● **TASK BRIEF**:
Work out how many lines of the records contain "computer". Answer with the number and nothing else.

● **RECORDS TO USE**:
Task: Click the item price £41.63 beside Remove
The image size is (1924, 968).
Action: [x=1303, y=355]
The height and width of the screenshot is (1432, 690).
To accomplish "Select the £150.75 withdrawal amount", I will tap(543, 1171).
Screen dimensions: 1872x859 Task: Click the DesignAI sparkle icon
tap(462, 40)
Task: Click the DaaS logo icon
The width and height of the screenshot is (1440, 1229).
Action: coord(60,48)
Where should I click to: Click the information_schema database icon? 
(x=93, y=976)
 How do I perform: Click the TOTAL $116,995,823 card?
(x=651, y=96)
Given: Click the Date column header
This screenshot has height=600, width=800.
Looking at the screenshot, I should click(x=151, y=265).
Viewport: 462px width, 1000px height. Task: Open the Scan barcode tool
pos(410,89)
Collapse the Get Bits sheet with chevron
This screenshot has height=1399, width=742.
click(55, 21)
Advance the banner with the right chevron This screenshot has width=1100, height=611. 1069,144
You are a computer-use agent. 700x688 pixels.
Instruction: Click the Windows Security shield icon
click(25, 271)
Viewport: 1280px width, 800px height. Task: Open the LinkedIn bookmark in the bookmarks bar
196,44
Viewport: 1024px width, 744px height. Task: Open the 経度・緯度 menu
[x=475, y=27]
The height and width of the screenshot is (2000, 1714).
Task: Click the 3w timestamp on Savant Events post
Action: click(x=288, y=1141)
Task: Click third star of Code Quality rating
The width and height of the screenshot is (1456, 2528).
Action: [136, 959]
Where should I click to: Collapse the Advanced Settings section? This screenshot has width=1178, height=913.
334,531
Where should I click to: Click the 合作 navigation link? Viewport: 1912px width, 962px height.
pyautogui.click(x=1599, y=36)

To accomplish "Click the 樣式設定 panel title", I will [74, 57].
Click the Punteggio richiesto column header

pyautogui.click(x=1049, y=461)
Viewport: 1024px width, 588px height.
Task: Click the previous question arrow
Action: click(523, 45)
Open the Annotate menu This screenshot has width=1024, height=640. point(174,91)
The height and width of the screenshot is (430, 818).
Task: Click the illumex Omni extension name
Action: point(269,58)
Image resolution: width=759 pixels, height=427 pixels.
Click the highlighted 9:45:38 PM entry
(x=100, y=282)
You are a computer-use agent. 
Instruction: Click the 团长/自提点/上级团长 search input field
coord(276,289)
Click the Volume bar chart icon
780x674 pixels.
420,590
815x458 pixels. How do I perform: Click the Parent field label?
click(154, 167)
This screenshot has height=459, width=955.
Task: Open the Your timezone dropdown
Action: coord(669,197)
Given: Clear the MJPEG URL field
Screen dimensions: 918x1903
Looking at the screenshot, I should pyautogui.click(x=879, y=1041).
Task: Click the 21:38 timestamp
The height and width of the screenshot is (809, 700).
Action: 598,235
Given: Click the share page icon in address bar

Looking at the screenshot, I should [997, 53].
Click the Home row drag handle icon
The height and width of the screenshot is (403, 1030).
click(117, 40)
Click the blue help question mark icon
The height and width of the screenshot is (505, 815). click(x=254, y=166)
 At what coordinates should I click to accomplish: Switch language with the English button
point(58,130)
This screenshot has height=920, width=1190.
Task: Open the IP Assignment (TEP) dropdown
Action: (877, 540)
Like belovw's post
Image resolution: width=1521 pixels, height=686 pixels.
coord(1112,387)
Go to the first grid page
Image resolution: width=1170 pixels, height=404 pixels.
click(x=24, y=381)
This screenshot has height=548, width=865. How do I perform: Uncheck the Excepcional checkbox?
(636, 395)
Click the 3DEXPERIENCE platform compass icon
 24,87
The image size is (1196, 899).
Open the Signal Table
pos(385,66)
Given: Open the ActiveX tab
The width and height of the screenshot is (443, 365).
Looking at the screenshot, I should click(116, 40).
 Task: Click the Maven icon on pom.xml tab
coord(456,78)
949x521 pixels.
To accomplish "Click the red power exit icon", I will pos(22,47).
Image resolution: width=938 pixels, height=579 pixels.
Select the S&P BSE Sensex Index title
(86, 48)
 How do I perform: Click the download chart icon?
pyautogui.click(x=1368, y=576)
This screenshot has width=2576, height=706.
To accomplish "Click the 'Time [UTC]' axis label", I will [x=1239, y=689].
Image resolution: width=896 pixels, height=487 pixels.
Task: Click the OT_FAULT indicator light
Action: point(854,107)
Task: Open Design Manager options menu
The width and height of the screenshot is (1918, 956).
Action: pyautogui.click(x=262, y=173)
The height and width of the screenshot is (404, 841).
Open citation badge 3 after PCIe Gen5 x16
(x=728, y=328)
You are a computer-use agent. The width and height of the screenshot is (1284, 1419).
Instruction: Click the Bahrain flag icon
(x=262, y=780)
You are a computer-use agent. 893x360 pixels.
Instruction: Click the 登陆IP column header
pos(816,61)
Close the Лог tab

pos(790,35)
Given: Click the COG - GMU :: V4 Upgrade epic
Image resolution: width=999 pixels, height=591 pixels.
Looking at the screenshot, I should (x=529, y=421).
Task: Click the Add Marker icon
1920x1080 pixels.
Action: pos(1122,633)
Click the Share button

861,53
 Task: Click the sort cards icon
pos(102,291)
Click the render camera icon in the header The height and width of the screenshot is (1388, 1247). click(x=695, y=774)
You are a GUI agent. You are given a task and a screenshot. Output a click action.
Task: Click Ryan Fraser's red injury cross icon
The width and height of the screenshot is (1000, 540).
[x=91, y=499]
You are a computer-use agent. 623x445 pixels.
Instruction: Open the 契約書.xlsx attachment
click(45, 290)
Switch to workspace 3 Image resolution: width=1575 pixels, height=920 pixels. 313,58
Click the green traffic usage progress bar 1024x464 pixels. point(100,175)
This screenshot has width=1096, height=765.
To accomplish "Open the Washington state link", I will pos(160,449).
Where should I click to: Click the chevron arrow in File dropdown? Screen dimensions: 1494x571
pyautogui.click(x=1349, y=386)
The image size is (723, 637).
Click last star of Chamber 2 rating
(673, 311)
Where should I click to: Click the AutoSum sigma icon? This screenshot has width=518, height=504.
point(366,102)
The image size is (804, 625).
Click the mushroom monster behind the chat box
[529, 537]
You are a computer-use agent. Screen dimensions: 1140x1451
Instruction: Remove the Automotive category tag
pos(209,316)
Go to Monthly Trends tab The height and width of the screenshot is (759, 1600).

● **RESPONSE TO THE TASK**:
6